Work required
Go through the data below and gather each line containing "agent".

Information supplied

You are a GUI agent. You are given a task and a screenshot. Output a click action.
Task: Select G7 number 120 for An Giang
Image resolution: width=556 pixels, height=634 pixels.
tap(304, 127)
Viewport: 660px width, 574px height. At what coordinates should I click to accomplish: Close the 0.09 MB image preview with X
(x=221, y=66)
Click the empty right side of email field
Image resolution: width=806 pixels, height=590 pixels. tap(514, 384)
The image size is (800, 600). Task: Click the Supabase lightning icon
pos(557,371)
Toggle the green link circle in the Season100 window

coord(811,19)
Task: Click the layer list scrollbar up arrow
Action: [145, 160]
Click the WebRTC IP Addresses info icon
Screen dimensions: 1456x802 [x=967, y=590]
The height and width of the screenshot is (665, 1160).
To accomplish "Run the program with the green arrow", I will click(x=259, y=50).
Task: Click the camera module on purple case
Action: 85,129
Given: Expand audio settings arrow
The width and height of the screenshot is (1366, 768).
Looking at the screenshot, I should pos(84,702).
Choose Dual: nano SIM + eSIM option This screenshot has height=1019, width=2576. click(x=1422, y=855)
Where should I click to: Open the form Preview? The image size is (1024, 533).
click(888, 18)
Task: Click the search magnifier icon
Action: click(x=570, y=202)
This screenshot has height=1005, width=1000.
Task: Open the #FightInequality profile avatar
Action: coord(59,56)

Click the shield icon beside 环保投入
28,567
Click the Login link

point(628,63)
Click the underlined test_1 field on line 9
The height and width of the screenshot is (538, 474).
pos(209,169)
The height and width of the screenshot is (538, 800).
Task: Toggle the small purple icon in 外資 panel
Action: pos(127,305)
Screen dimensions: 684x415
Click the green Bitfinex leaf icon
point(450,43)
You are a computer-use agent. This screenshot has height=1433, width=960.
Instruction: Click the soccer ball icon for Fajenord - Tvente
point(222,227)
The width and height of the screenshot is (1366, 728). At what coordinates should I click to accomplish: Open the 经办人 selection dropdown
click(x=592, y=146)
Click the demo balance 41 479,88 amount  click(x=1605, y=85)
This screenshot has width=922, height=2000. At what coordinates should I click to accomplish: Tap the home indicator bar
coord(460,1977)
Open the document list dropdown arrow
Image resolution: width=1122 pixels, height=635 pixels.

Problem solution
You are a GUI agent. You are given a task and a screenshot. Output a click action.
You are a computer-use agent. This screenshot has height=1433, width=960.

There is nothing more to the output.